I think a key insight, which I don’t know enough to prove but which seems correct, is that any finite sequence of decisions can be transformed into a one-shot problem, simply by viewing each possible sequence of decisions as a single choice.

As a simple example, if choosing between either flipping a coin or rolling a die is one decision, then flipping a coin and then rolling a die is 2 decisions. But they can be combined together as a single choice where you both flip a coin and then subsequently roll a die. This combination can be done even when the sequence of decisions is more complicated, for example when choosing to flip a coin, and, if it’s heads, rolling a die, otherwise flipping a coin again.

I expect you can do something similar to group the decisions of alternate “you”s into one, or even the decisions of other people on Earth, so long as their decision-making procedure is similar enough to yours.

If I’m right that this transformation is possible, that means one-shot problems are isomorphic to finite multi-shot problems, and hence insights into one are applicable to the other. This means that a solution to one-shot problems should give a solution to Pascal’s Mugging in general.


Solving one-shot problems means finding a decision-making procedure that maximises paperclips when you only have one decision. One might expect EU, which is all about maximising paperclips, would at least provide some insight into this.

Surprisingly, EU doesn’t seem to help. The key property of an EU maximiser is that as it makes more and more decisions, the probability that it will get more paperclips approaches 1.

For example, in my casino version of Pascal’s Mugging, at 1 repetition there is a very low probability of an EU maximiser winning. But at 1 googolplex repetitions, there is an ~63% chance of it winning at least once. At 2 googolplex, that probability becomes ~86%. In the long run, the probability that EU will come out on top approaches 1.

This means that EU completely sidesteps the problem of how to make decisions under uncertainty, by choosing the sequence of decisions that has a virtually 100% probability of winning out in the long run!

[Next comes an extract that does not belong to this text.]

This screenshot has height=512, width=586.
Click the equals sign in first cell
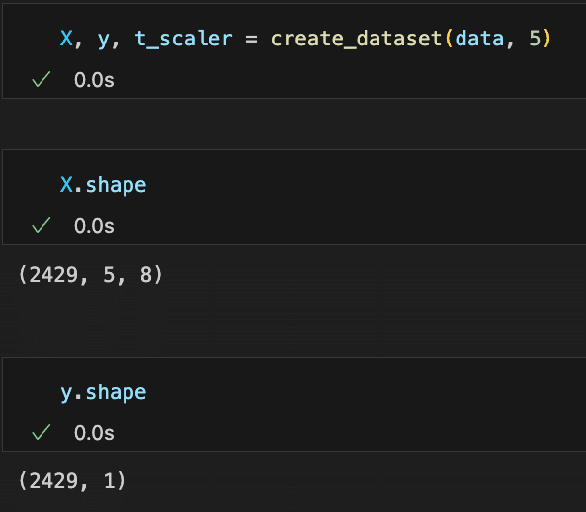[x=251, y=39]
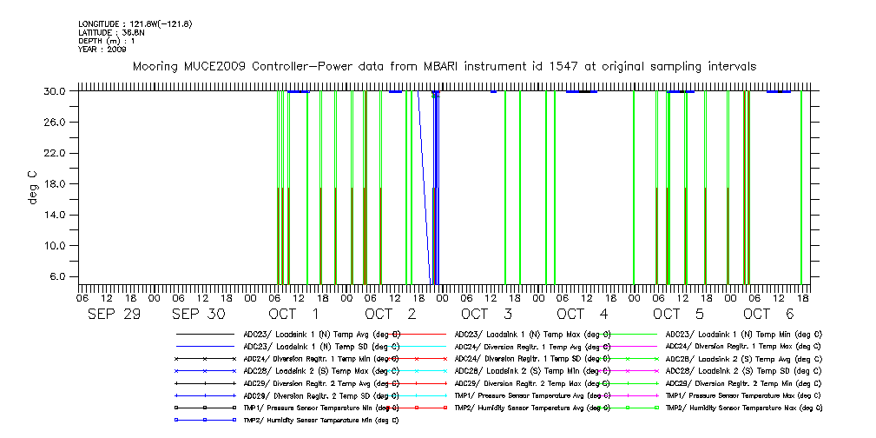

In summary, Pascal’s Mugging occurs because expected utility depends on there being a long time frame, and solving what to do when there isn’t a long enough time frame is equivalent to solving it for the simpler case where you only get to make a single decision.

Thank you for reading this, and I hope to learn a lot from your replies!


[0] Switching to paperclip maximising also helps show why I think bounded utility functions are an incomplete solution to Pascal’s Mugging. Which choice is optimal for maximising the number of paperclips in the world? This is a seemingly factual question, and our best answer is expected utility maximisation, which is vulnerable to Pascal’s Mugging. This question is independent of our utility function, and can’t be resolved by saying that we should use a bounded utility function.

Using paperclip maximisation also helps remove anthropic problems in Pascal’s Mugging. You can argue that producing 3^^^^3 utility requires creating 3^^^^3 people, which means the probability that you are one of those 3^^^^3 people counterbalances the reward from being Pascal Mugged. But this reasoning does not work if your “utility” is paperclips.

[1] Note that the price being 10 paperclips is only a courtesy from the casino. They could charge a billion paperclips per roll and EU would still say that you should pay up.


Update: On further reflection, my criticism of bounded utility functions in the zeroth footnote is wrong. I’ve updated in this direction due to Dagon’s second point in the comments (thank you!). Maximising the number of paperclips can be done using a bounded utility function as well, for example the function 1-1/​2^p is bounded between 0 and 1, where p is an nonnegative integer giving the number of paperclips.

That this can be done is surprising to me right now, and suggests that I need to think some more about all this.